Again, I'm not saying it can't be done. I realize that there are a few more functions on the wheel itself, but why not get an 8P S3 steering wheel? Those are known to fit and have pretty much everything you're looking for.


----------



## fernandoyoung (Sep 19, 2014)

npace said:


> Again, I'm not saying it can't be done. I realize that there are a few more functions on the wheel itself, but why not get an 8P S3 steering wheel? Those are known to fit and have pretty much everything you're looking for.


yup i get it . i bought this one as mistake (more confusion than mistake), and bought it when i was in the States, now i'm back at home in Peru, and its gonna be a pain in the ass to get the 8p s3 mfsw, but i'll find out a way to buy one.
shipping it is not a great idea because they make you pay a crapload of taxes and **** like that.

i'll find a way out on this. i'll keep you guys posted!


----------



## fernandoyoung (Sep 19, 2014)

here's an update of what i've been trying to do.

tried to re-pin the conector, using my old airbag housing for the cable.
it was super difficult to get the cables out, but at the end got it all safe.

found out what was each cable for, and placed each of the new cables on the old housing in the position they were meant to.
So, by then everything was "ok"
i left the airbag for the end so i didnt plug those yet.

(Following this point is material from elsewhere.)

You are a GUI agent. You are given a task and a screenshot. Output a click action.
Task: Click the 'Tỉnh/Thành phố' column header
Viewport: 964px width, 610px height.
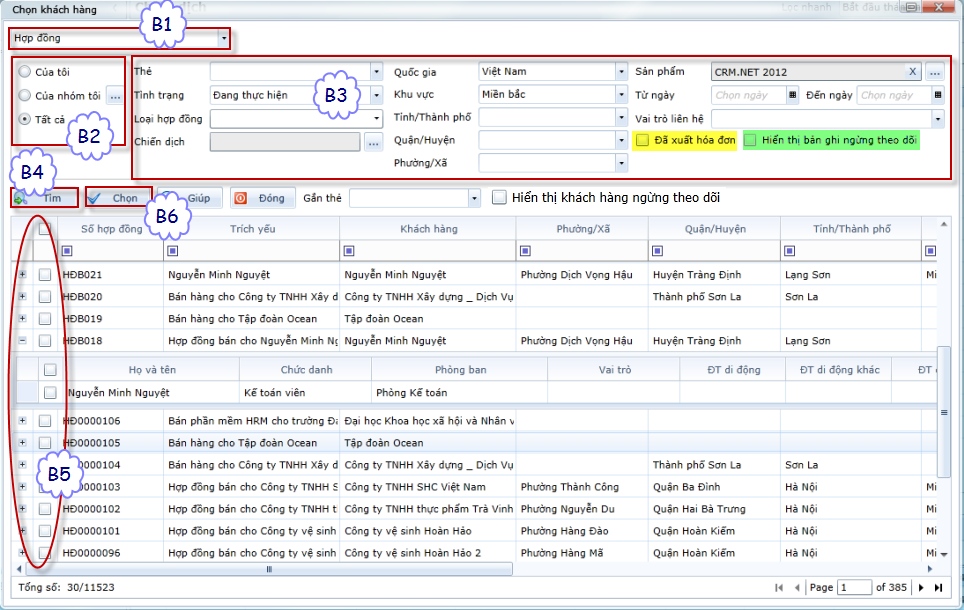click(x=850, y=229)

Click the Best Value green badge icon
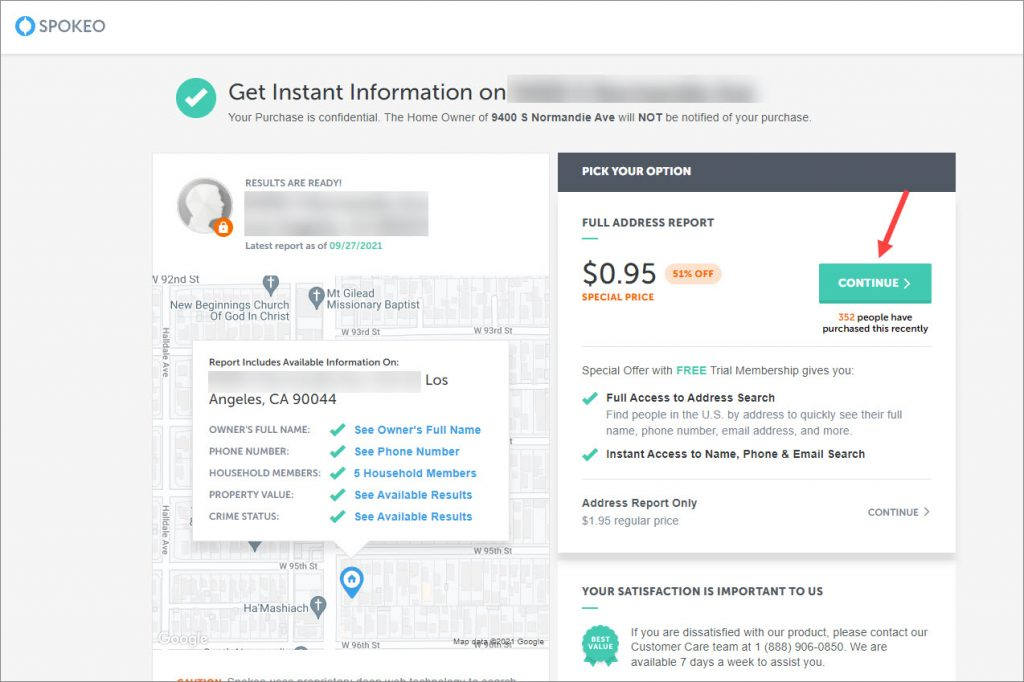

now, plug it on the clockspring and connect the vagcom and try to set the coding.

my original coding was 0010012, and according to vagcom, the new steering wheel should be 0012112 (because of adding the mfsw and triptronic), BUT then the error pops up "Code rejected error 31: Request out of range"

so i think the problem is the Control Module, that is not made to work with multifunctions, or is there something i need to modify somewhere,
can someone help me with that?

since now the cable is supposed to be the same as the old one i thought plugging it was gonna work fine, but it doesnt.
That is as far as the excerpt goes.